Çoğumuz esnemeyi yorgunluğa ve uykusuzluğa bağlar fakat bu eylemin arkasında yatan birkaç sebep daha var. Eğer esnemeye başladıysanız, uykumuz olmadığı halde neden bu eylemi gerçekleştirdiğimizi ve bunun nasıl bulaştığını anlatmaya başlayabiliriz.
Her birimiz günde ortalama 20 kere esneriz.
Bu sayı orta yaş ve üzerinde biraz daha fazlayken, otizm ya da şizofreni gibi sosyal gelişimi farklı olan yetişkinler esnemez. 5 yaşın altındaki çocuklar ise sadece yorgunluk halinde esner.
Yorgunluğa ve uyarılma eksikliğine bir tepki olan esneme, hepimiz için benzer bir süreç.
Çoğunlukla uyku öncesinde ya da sonrasında esnediğimiz için bunun bir yorgunluk belirtisi olduğunu düşünürüz. Bu belirtinin yanı sıra can sıkıntısını ifade etmek için de esneyebiliriz.
Sıkıcı bir iş ile uğraşırken meydana gelen esnemede beynimiz, yüksek uyanıklık seviyesinden, daha düşük uyanıklığa geçiş yapar.
Yoğun bir spor aktivitesinden sonra da durum aynı. Bunlar dışında yüksek basınç alanından, alçak basınç alanına geçiş gibi fiziksel durum değişikliklerinde de kendimizi esnerken bulabiliriz.
Esnemenin henüz kesin olarak saptanan bir nedeni yok fakat zaman içinde esnemeyle ilgili birçok teori geliştirilmiş ve araştırmacılar, bunlar üzerinden bazı sonuçlara ulaşmaya çalışmış.
Esnemeyle ilgili ilk teorilerden biri, esnemenin akciğerlerdeki kötü havayı uzaklaştırmanın bir yolu olduğunu öne süren Hipokrat’a ait. 17. ve 18. yüzyıllarda ise bilim insanları, esnemenin kan basıncında, kalp atış hızında ve kandaki oksijende artışa neden olduğunu fark etti. Bugün itibarıyla, neden esnediğimize dair en popüler teori “uyarılmak için” esnediğimiz.
En yeni bulgular, esnemenin beyin sıcaklığıyla bağlantılı olabileceğini öne sürüyor.
Beyin, sabit sıcaklığından daha fazla ısındığında, beyni soğutmak için esneyebiliriz. Esneme esnasında yüz kaslarımız gevşer ve bu durum yüz damarları yoluyla ısının kaybolmasına sebep olur. İçeri giren soğuk hava ise beyin kaslarının gevşemesine yardımcı olur ve bu doğrultuda beyinimiz soğur.

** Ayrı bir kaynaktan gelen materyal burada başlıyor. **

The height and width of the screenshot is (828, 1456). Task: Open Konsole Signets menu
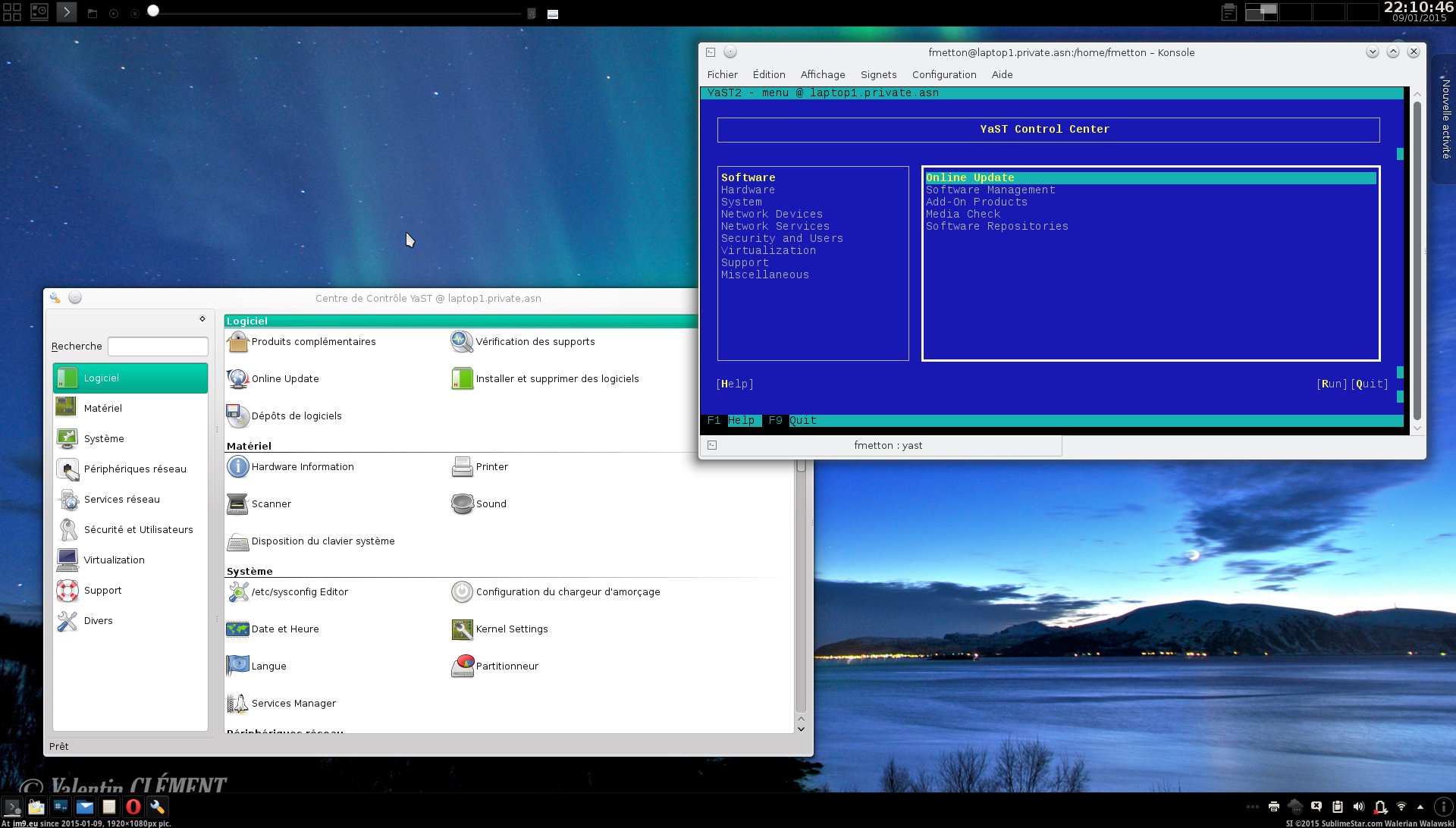click(878, 74)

Peki esneme nasıl bulaşır?
Beynimiz, çevremizdeki insanları kopyalamak üzere programlanan bir organ. Aynı zamanda bu eylem, beynimizdeki ayna nöronlarını da tetiklemekte. Bu nöronlar taklit etmek için hedefe yönelik davranış gerçekleştirirken aktive olur ve beynimiz, esneme refleksine karşı koyamaz.
Bu eylem, birinin esnediğini görmekle veya başka birinin esnediği düşüncesiyle de ortaya çıkabilir.

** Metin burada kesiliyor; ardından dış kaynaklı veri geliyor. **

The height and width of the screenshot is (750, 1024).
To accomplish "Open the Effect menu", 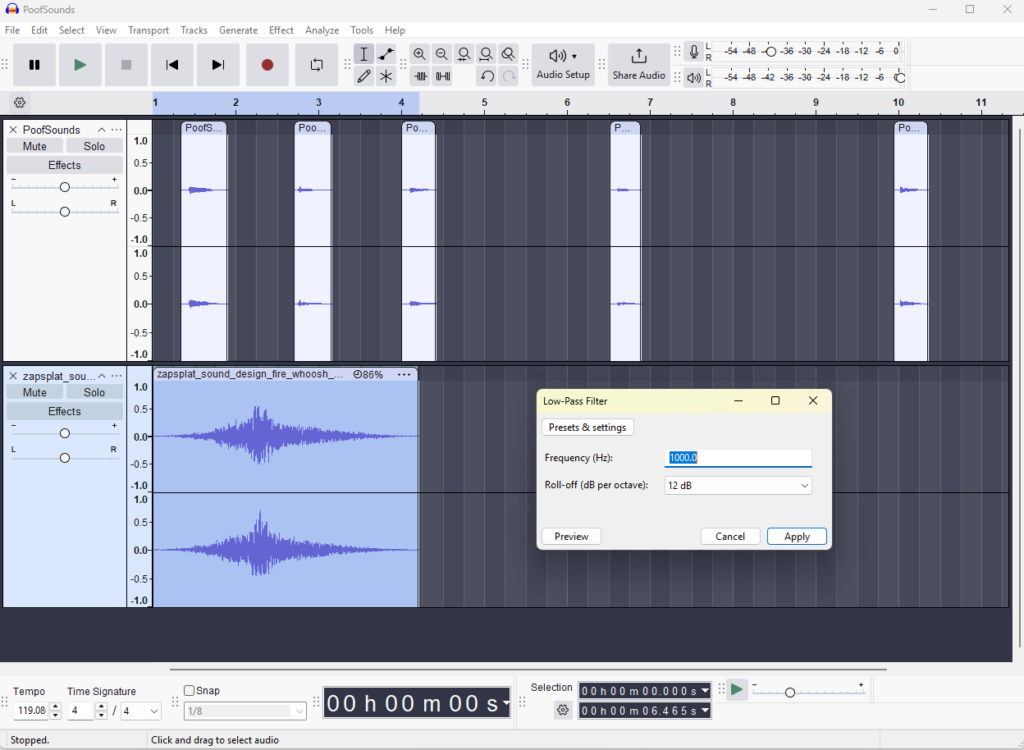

Yetişkin insanların %42-55’i, birinin tekrar tekrar esnediğini gösteren bir videoyu izlediği sırada ya da hemen ardından esnemek istiyor. Bu durum “bulaşıcı esneme” olarak adlandırılır.
Beynin motor taklit, empati ve sosyal davranış kısımlarını harekete geçiren esneme sayesinde beyindeki nöronlar, o kişinin yaşadıklarını sizin de hissetmenize neden olur ve siz gerçekten ihtiyaç duymasanız bile, sizin o eylemi gerçekleştirmenizi emreder.
Esneyen kişi arkadaşımız, ailemizden biri kısacası yakın bir bağa sahip olduğumuz biriyse, bu eylemi gerçekleştirmeye daha meyilli oluruz. Esneyen bir yabancıyı gördüğümüzdeki esneme davranışımız ise beynimizde kurulan empatik bağlantı sayesindedir.
Esneme, sadece insanlara özgü değil.
Hemen hemen tüm hayvanlar esneyebilirken, yalnızca birkaç tür bulaşıcı esneme sergiler. Köpekler ve kurtlar, bulaşıcı esnemeye maruz kalan hayvanlardandır.
Ya çok fazla esniyorsak?
Esnemek çoğunlukla zararsızdır. Aşırı esneme ise, tıbbi müdahale gerektiren birkaç farklı rahatsızlıktan kaynaklanabilir.
Bu tepki, aynı zamanda bir uyku bozukluğunun işareti de olabilir. Çok yaygın görülmemekle birlikte çok fazla esnemek, kalp krizi ve aort ile ilgili kalp rahatsızlıklarına da davetiye çıkarabilir.
Doya doya esnediyseniz, yüzünüzü yıkayıp kendinize gelebilirsiniz.